Set down the data below in full and exactly, minus the pictures.

▶ _SUPPLIED DATA_
=== Section Start ===
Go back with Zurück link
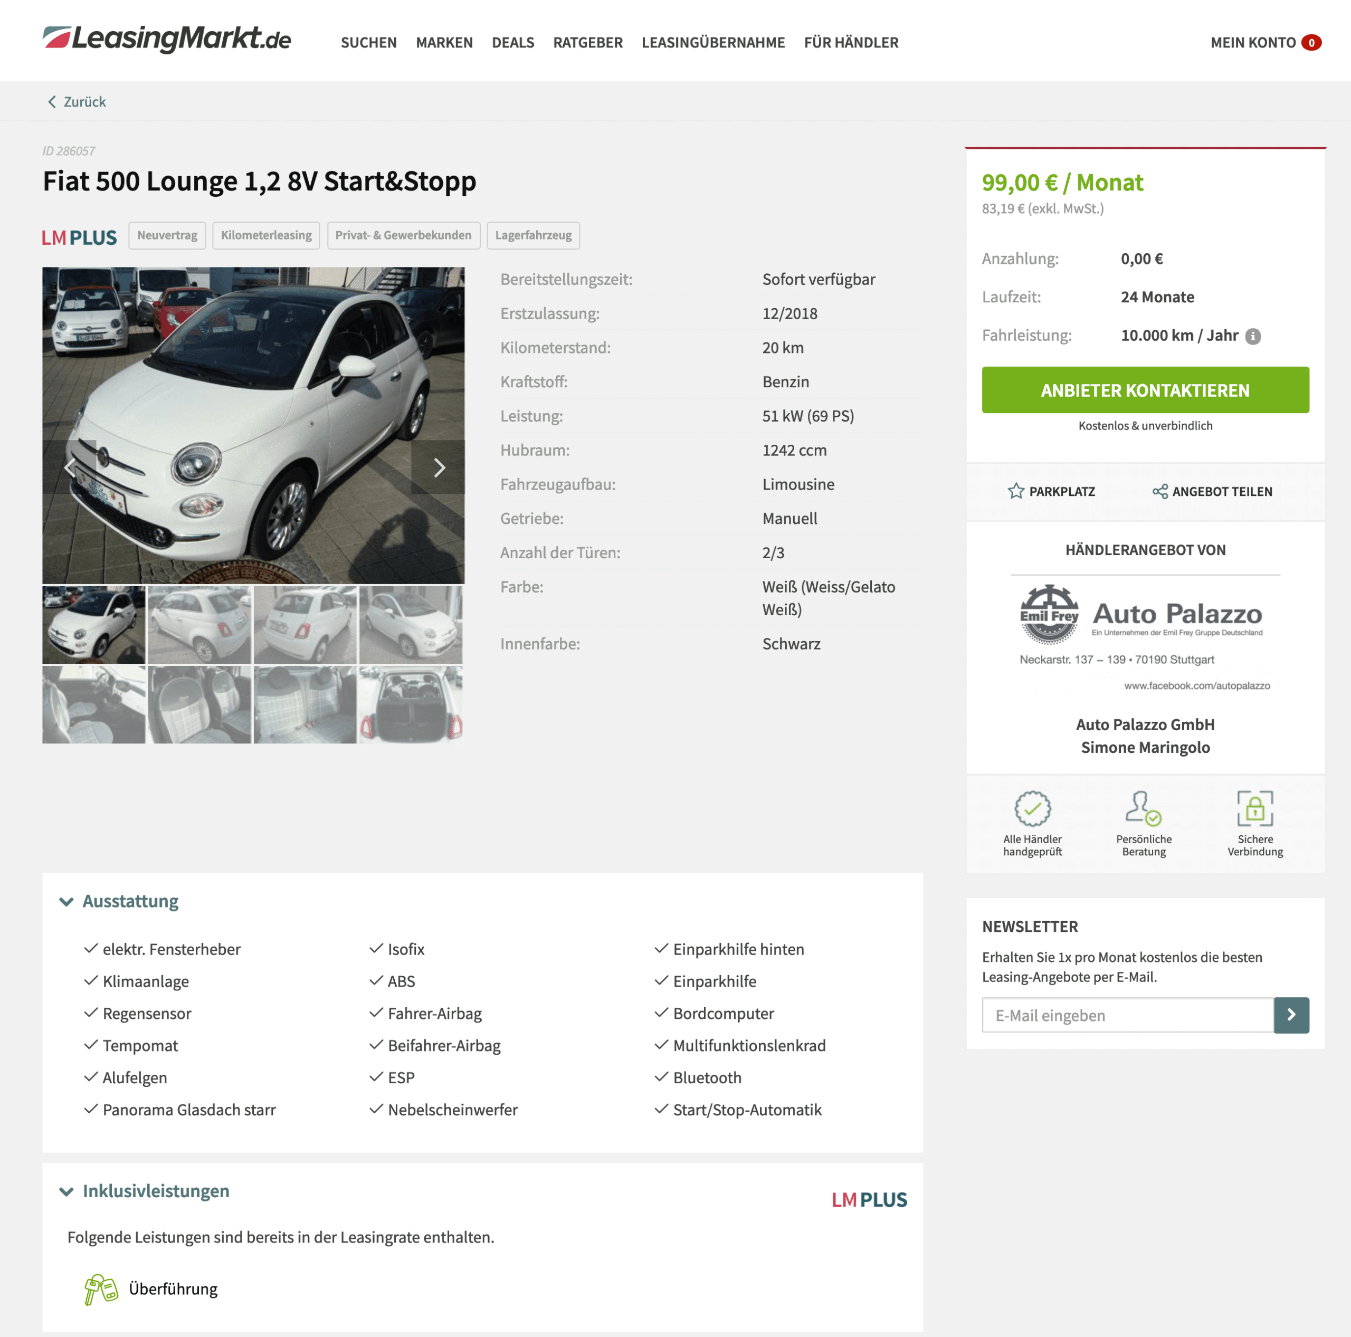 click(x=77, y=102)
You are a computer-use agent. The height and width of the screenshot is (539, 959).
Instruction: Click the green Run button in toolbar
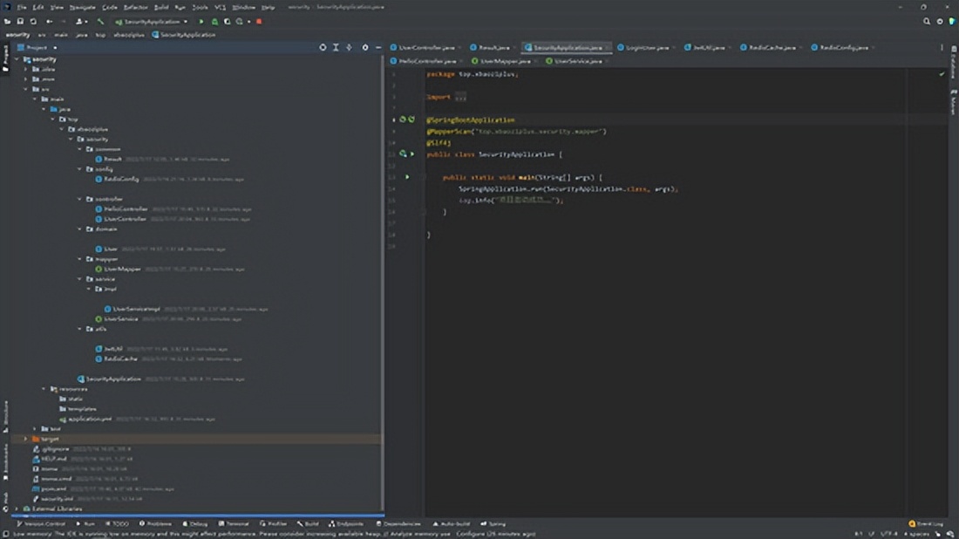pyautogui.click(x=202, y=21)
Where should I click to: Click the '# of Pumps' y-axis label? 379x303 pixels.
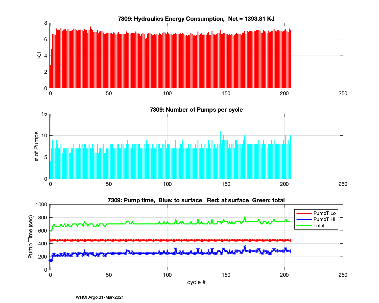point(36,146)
=== Section End ===
▶ _RESPONSE AREA_
Go back with Zurück link
 click(x=77, y=102)
You are a computer-use agent. The height and width of the screenshot is (539, 959).
Instruction: Click the green Run button in toolbar
pyautogui.click(x=202, y=21)
Where should I click to: Click the '# of Pumps' y-axis label? 379x303 pixels.
point(36,146)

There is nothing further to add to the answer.